:: What is expected ::
Please restate the data word for word.

:: Stored entries ::
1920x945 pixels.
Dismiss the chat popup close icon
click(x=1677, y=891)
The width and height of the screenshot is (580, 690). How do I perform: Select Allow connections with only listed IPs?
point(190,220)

:: Reply ::
1920x945 pixels.
Dismiss the chat popup close icon
click(x=1677, y=891)
The width and height of the screenshot is (580, 690). How do I perform: Select Allow connections with only listed IPs?
point(190,220)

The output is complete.